Collected data entries:
◆ ◆ ◆
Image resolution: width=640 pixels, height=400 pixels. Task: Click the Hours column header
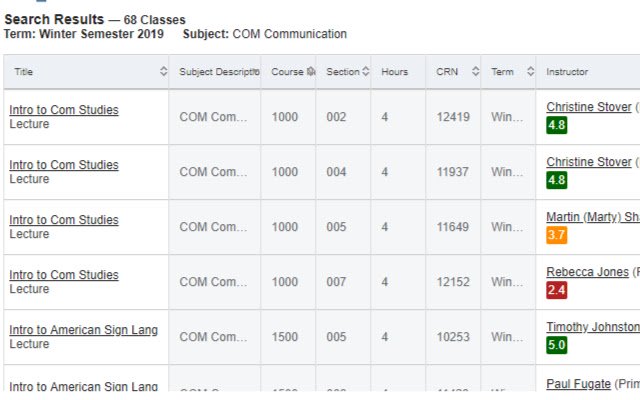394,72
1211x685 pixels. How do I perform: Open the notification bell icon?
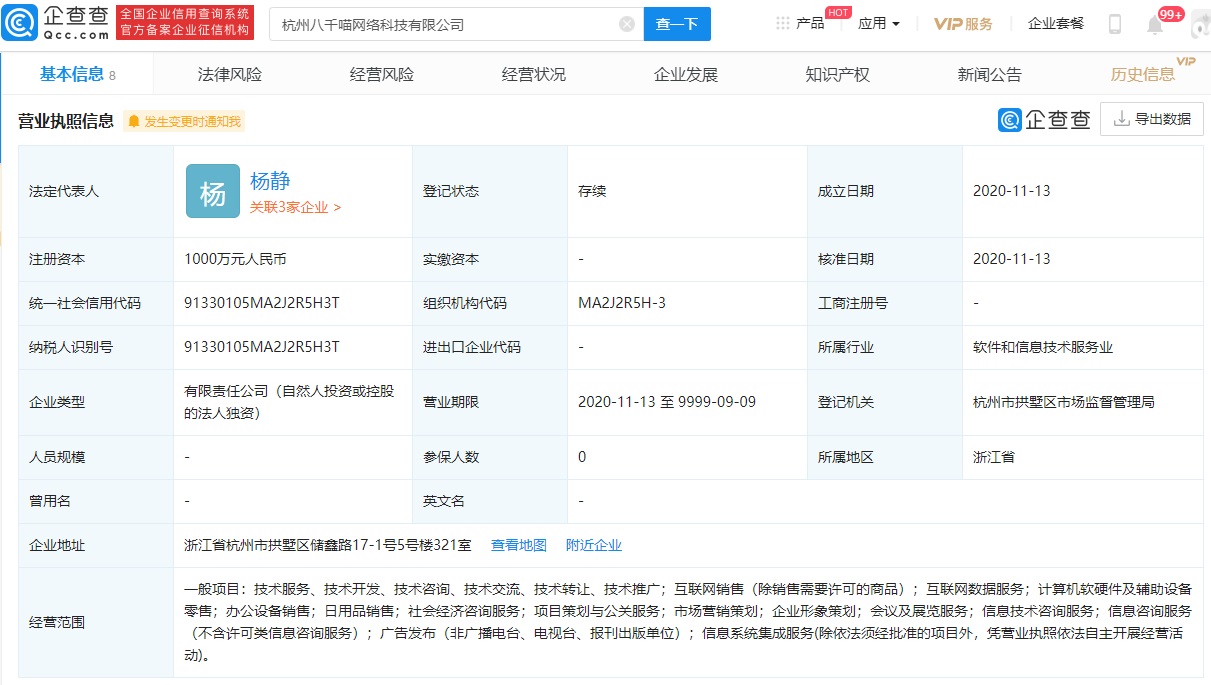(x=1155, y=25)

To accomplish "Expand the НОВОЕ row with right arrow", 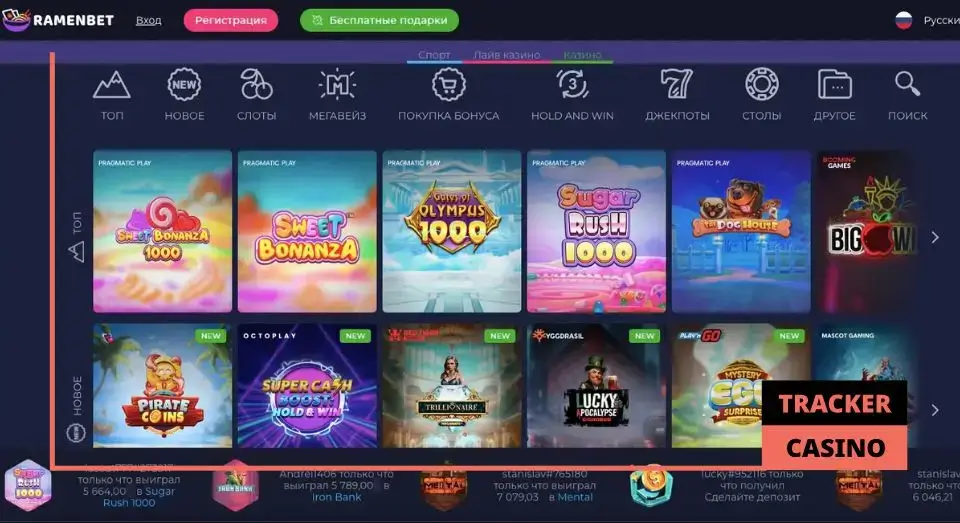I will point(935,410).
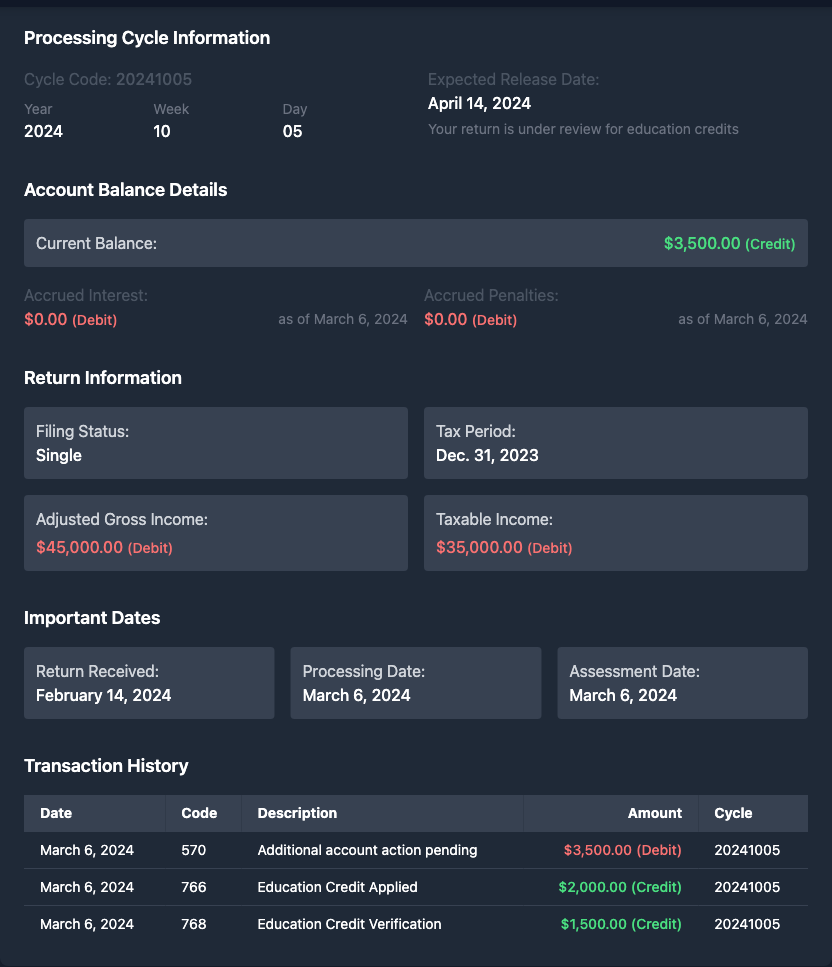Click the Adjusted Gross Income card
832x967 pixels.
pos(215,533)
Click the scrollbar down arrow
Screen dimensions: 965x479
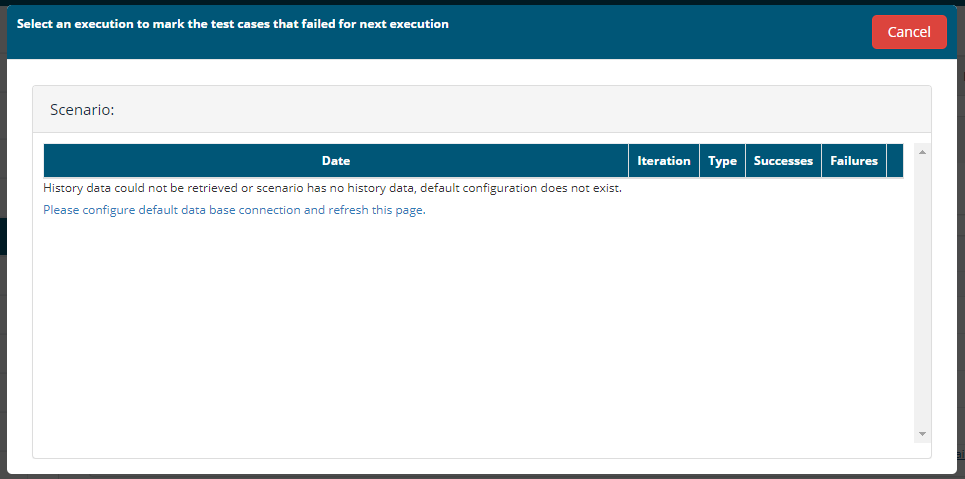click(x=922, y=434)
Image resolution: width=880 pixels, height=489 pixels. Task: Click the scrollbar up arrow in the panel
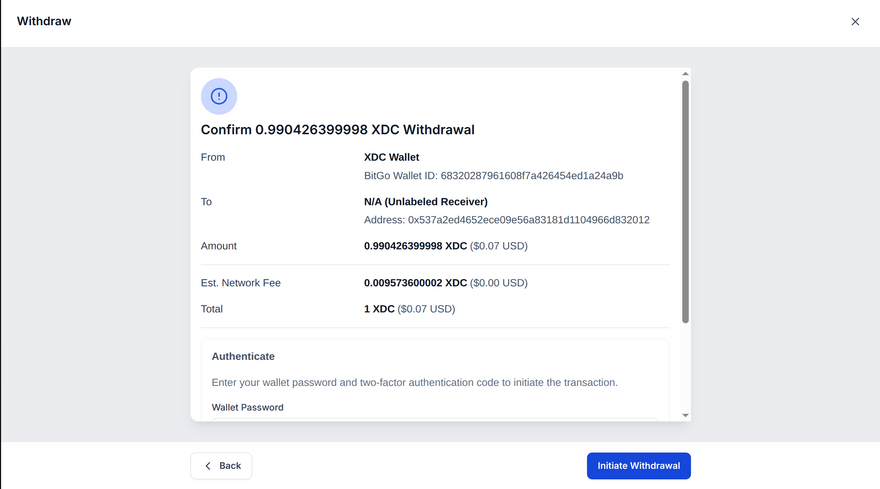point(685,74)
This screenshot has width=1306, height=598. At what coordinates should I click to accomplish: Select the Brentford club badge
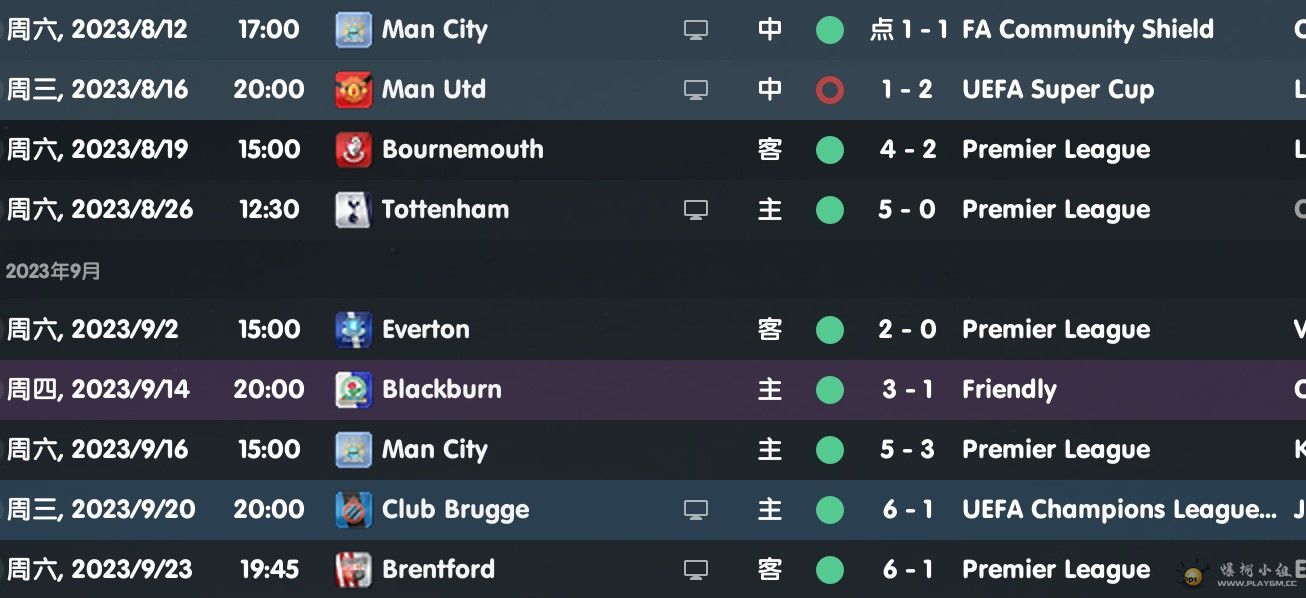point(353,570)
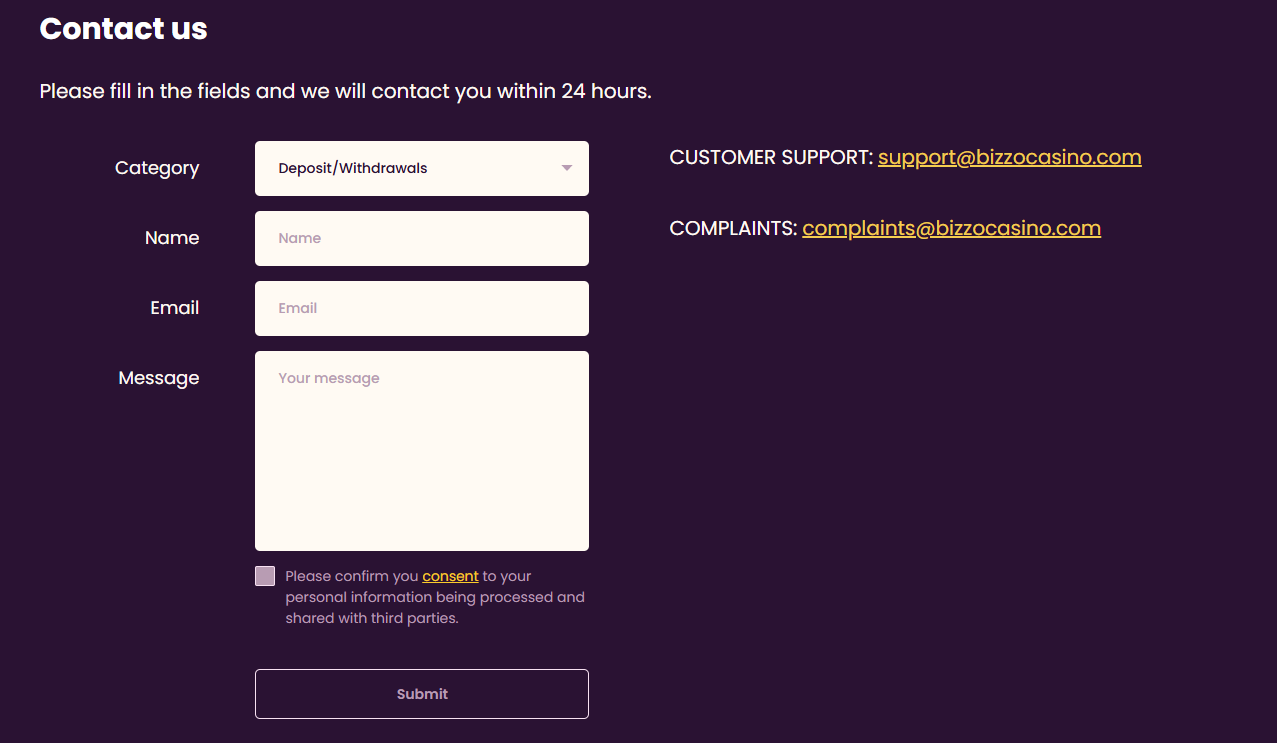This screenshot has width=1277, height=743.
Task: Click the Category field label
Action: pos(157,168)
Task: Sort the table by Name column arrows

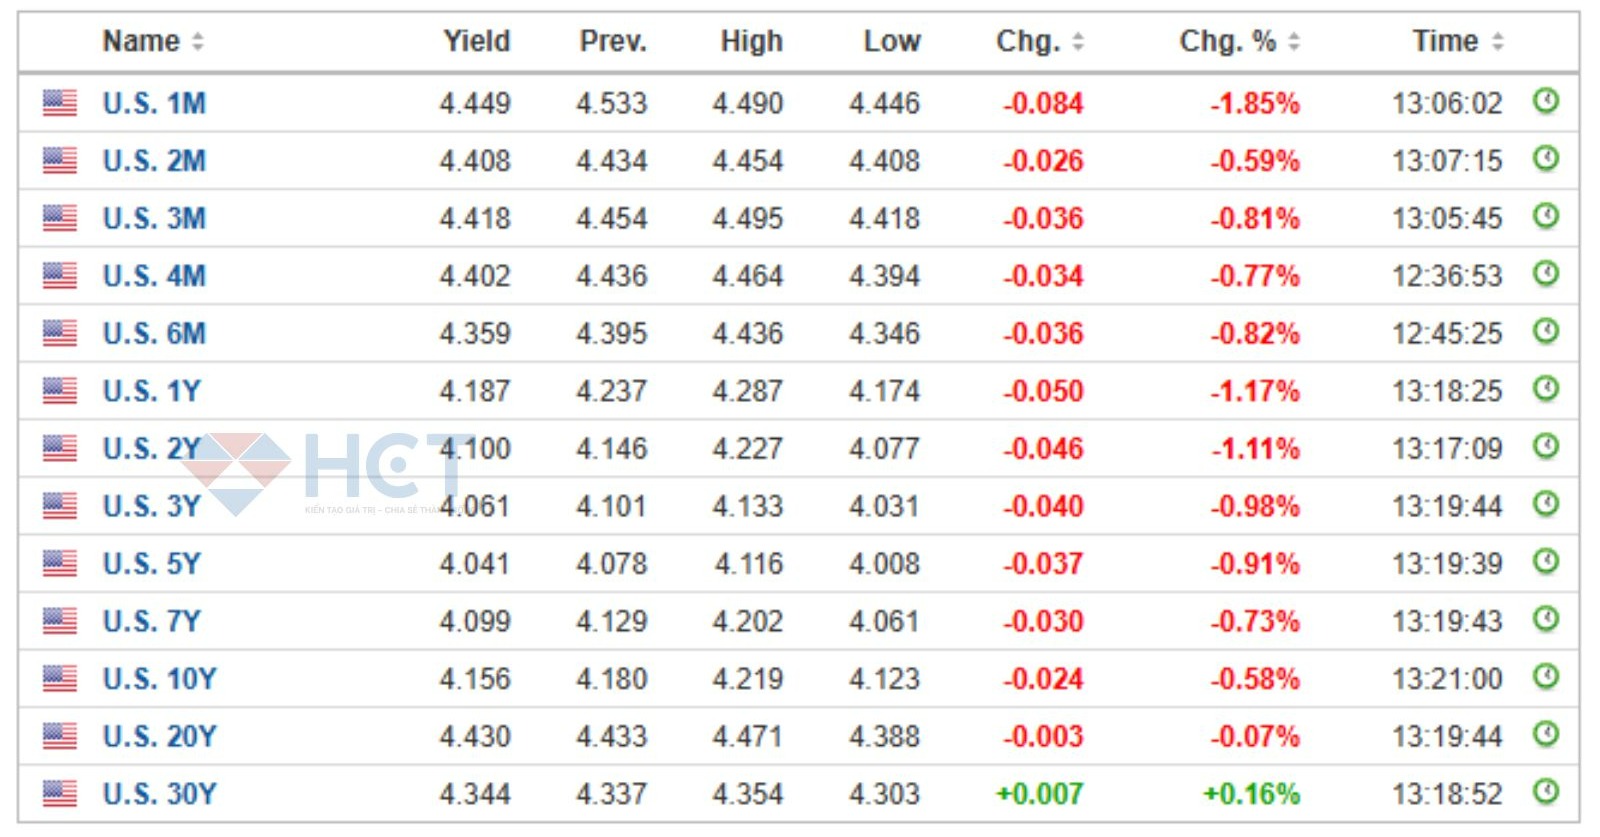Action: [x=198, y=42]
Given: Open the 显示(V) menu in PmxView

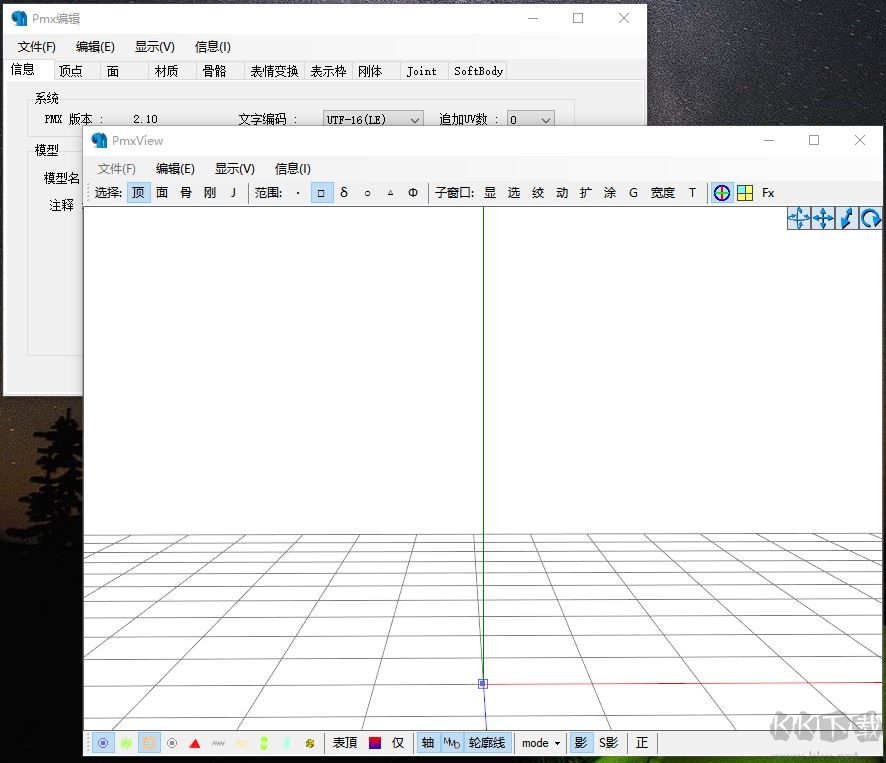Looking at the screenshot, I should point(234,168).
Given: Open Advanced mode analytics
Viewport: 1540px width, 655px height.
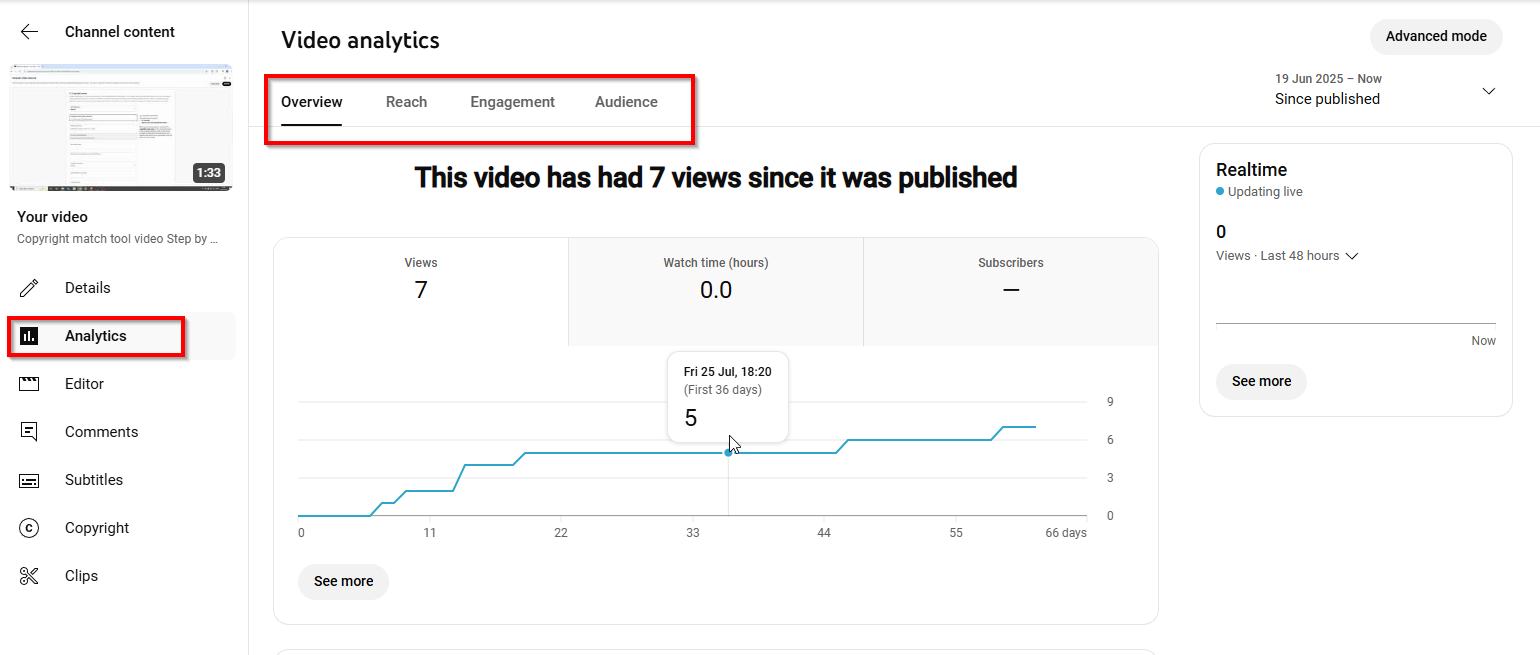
◆ ◆ ◆
Exercise details: Your copy should hold exactly the lines from the one that contains "Given: Open the 显示(V) menu in PmxView" through the final line of the data, both ends included, and no pictures.

Response below:
Given: Open the 显示(V) menu in PmxView

Looking at the screenshot, I should point(234,168).
Given: Open Advanced mode analytics
Viewport: 1540px width, 655px height.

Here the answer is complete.